Thursday, March 28, 2019

Episode 270 ~Will Read In Bed~

WARNING, 18+, READER DISCRETION ADVISED

Come In Dirty Diana,
How To Make One Million Dollars, opening a novelty store on top of all my business ventures. I can’t say it was on my to-do list. Plenty of girls are but anyway the Moonlite BunnyRanch has one. So “Second Circle Creations” needs its Merch as well.

Today, however (Tuesday 26th) “I’m just a little Unwell” as the song goes. I wish I could believe that this is all about women. I hate when pretty girls die, Enid, Tara, Addy. Relax, I’m talking about The Walking Dead and how old is Addy or Kelley Mack? I am not my father. Violence against women is a big HELL NO. Only I am a dominant, so in the spirit of SSC, I do enjoy some rough play. Still today the only red I see besides my eyes is my wrist, from popping myself. Okay, so I have looked up several “redheads” or the like today. I need anything just anything to take the edge of today’s ugly events. I’m so greedy Dirty Diana that goes without saying but here:

  1. Two Different “Addys” Z Nation, TWD
  2. Tessa Fowler
  3. Siri
  4. Court
  5. Ruby Rae
  6. Alice Little

Of course, that’s in no particular order. The red hair gets to me today. Yesterday it was blondes. Tomorrow probably goldilocks but it’s something about seeing dark haired girls. Decapitated, heads on pikes, reanimated that turns me off. Call me crazy but Frankie? You know that’s it. Enid, Tara, and Addy, I felt such attraction to but Frankie, I guess I didn’t feel the same. Not that she’s unattractive, but I think I didn’t see enough of her. Like my writing, I always need a muse in reality. Which also explains why I suck at it. Me being a louse, and how dare I make lists, that’s trouble. For now, my problems are named STRESS, HUMILIATION, and RAGE. I swear, my blood was boiling. I could stomp my way to Hell itself. Damn my wrist is ready to fall off with my punishments, you know.

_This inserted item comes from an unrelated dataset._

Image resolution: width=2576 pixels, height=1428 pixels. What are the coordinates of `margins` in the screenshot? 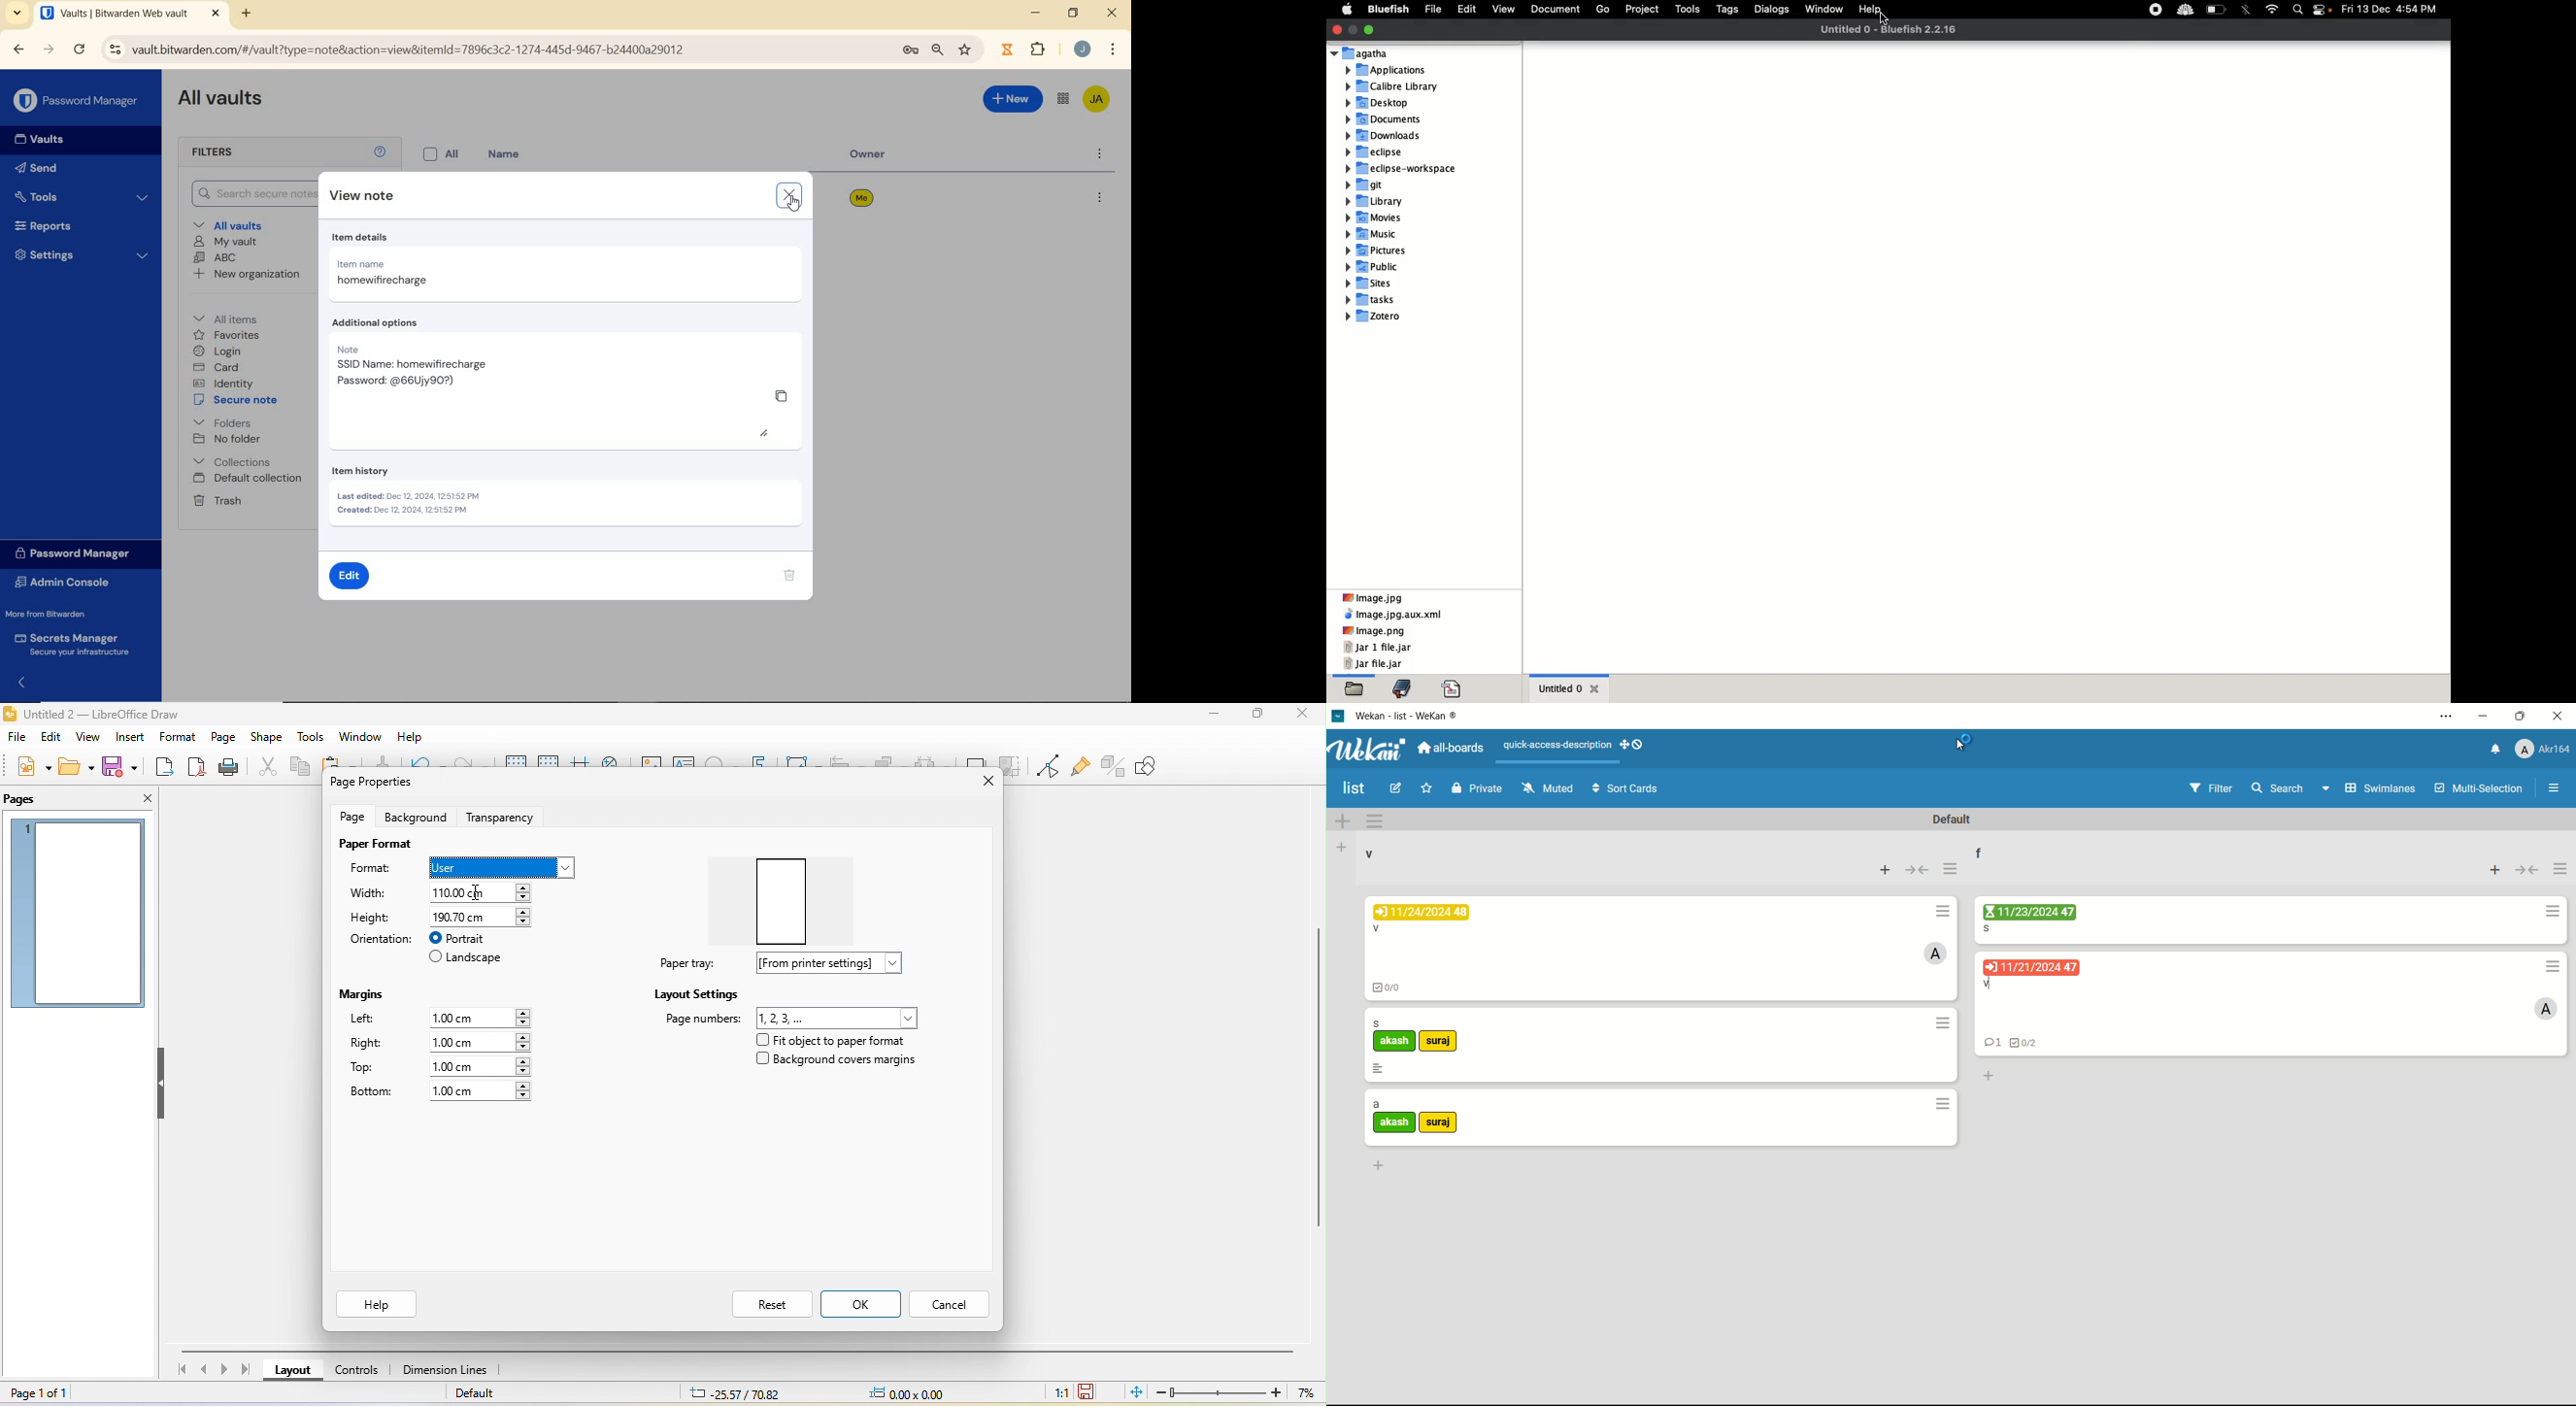 It's located at (366, 991).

Get your mind out of the gutter Dirty Diana; you remain innocent. I’m the guilty one and let’s not go into politics. I’m talking about my fantasies. You know I told you about my Purge TV story? Two runaway cultists want to hide with me. They are willing to do anything to stay the night. After The Walking Dead episode “The Calm Before” I’d like to be Prince Henry. I have to choose between Lydia and Addy (age appropriate). Could be a voyeur/participant. As Enid, Tara, perhaps Addy try to “convince” The Whisperers not to kill them by any means necessary. Cruel fantasies you think and haven’t I talked about escape. Should I instead be kept to the red of my anger? Some woman, book, or sweet dream. My Dirty Diana, Will Read In Bed.